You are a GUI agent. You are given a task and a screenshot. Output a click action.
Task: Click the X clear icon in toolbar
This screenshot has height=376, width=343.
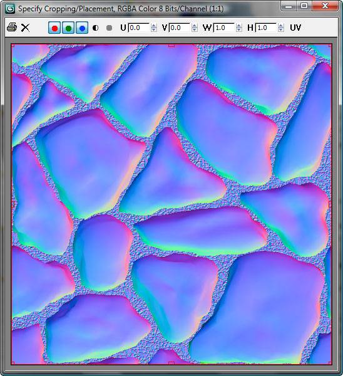25,28
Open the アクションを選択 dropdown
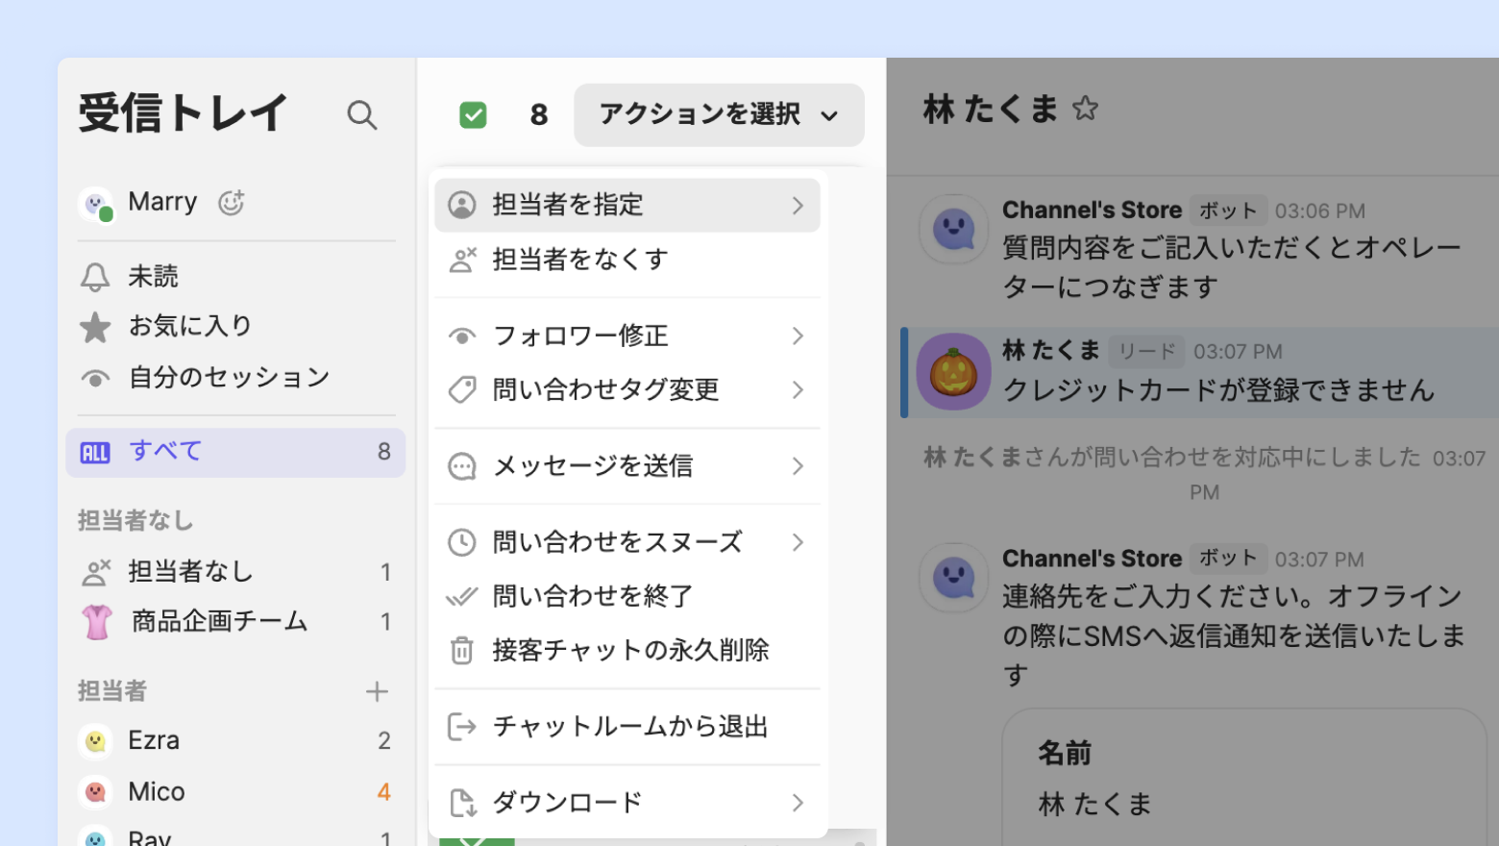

== Direction ==
Scale the lines above by writing all of them out again, requests included, with every coordinate in the answers multiplied by 1.4 and rounded to a whole number (halves round up). Leave the pictures out.

== Reply ==
You are a GUI agent. You are given a task and a screenshot. Output a click action.
Task: Click the X clear icon in toolbar
This screenshot has height=376, width=343.
35,39
Open the アクションを選択 dropdown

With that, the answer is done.